» What you need to do:
Set down, word for word, the portion of the passage on cacti that opens with the words "Because of the" and closes with "as succulent metabolism.".

» Document text:

A cactus flower is very similar to other flowering plants. Its colorful blooms and scents attract pollinators. The flowers that are located in arid regions that will receive prolong periods of drought are design to open as soon as it rains, thus leaving its dormant stage to flower. When they are pollinated, some can produce seeds in less than one month. Most desert flowers bloom during the day and produce colorful, unscented blooms that attract mainly flying insects. Many jungle species have large blooms that open at dusk; these are pale and richly perfumed so that pollinating moths can easily locate them. By contrast, some flowers are nighttime-flowering that have foul smelling, fleshy blooms that attract bats.
Cacti have an extremely shallow and wide root system, enabling them to absorb water quickly, especially during dry periods when water will evaporate quickly. For example, Cannon (1911) found the roots of a large barrel cactus (Ferocactus wislizenii) to occur at an average depth of 3 cm. Even during long periods of drought, distal portions of the roots remain receptive to some water and rapid growth of the root hairs make much more available. The fallen joints of chollas, prickly pears, fragments or uprooted stems of cacti can root rapidly. In certain genera this may result in asexual reproduction, thus during periods of unfavorable conditions, branches or even fruits of some species may root and grow.
The growth of cacti is extremely similar to that of other plants. An apical meristem continues to produce new cells, which slowly mature into stem tissues. Beyond the maturity of the plant, no further cell divisions occur in the soft parenchyma and the fleshy parts of the cactus disintegrate after the limited lifespan. Generally, each cell type has a definite lifespan: leaf cells - 6 months to 1 year, stem cells - 1 to several years and parenchyma cells in wood - 5 to 10 years. In most Cerae, stem growth is monpodial, i.e. the apical growing point continues cell divisions. If this apical meristem is injured, a lateral bud takes over its function, producing, for example, the candelabrumlike growth form of the saguaro. In Rhipsalis and Opuntia, typically growth is sympodial, one joint being developed from another, the axis not necessarily continuing in a straight line. This pattern is followed even in the fruiting of Opuntia fulgida, in which a new flower may be produced from an areole of a fruit of the preceding year. Continuation of this process year after year results in zigzag branched chains of fruits of as many as 23 age groups hanging down from the older joints. Since this species never or rarely reproduces through seeds, ordinarily it makes little or no difference whether or not the seeds are dispersed.
Because of the special metabolism of cacti, carbohydrates are synthesized to the fullest extent after cool nights (when evaporation is low), therefore cacti grow the most when cool nights are followed by warm days. This adaptation clearly displays that cacti adapted in growth response, as well as succulent metabolism.
Almost the entire stem of a cactus is parenchymatous water storage tissue, thus 80-90 percent of a cactus is water. A cactus plant will lose less then one-thousandth as much water as a mesophytic plant of the same weight. Cacti of arid regions can withstand considerable water loss. For example, a mesophytic plant would wilt or possibly even die when it loses 10-20 percent of its water. Cacti can withstand a water loss of 60 percent. Cacti such as the saguaro have an adaptation in which plant tissues around any wound are sealed off by a thick layer of cork.

[Stored items]
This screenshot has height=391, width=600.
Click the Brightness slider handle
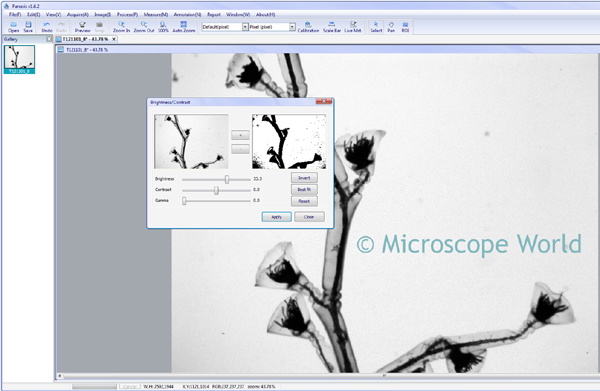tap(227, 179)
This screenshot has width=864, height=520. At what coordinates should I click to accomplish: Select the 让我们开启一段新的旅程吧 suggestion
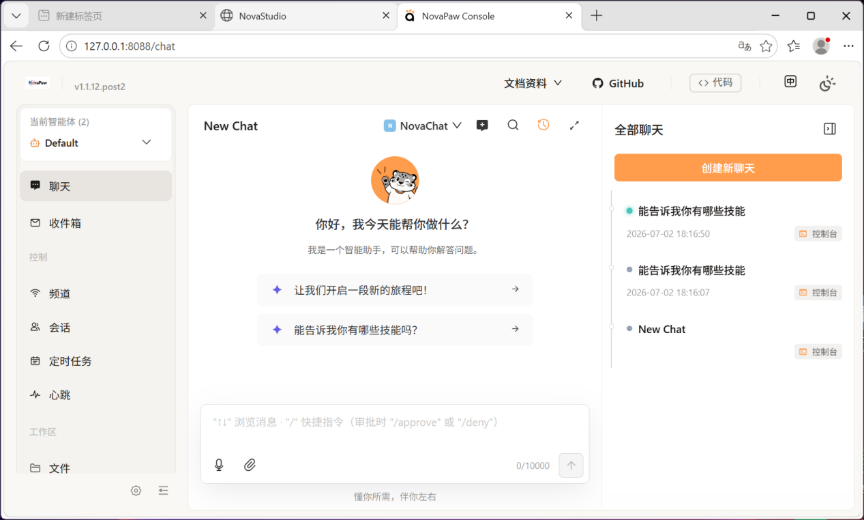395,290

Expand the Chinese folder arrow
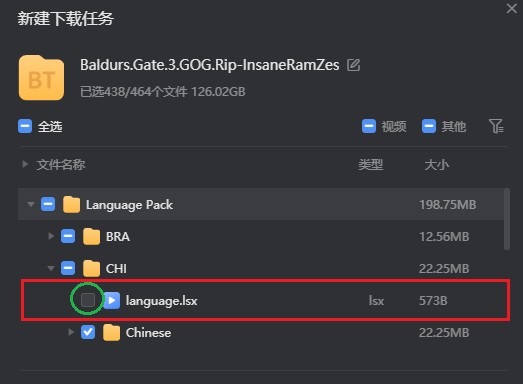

» Task response:
Because of the special metabolism of cacti, carbohydrates are synthesized to the fullest extent after cool nights (when evaporation is low), therefore cacti grow the most when cool nights are followed by warm days. This adaptation clearly displays that cacti adapted in growth response, as well as succulent metabolism.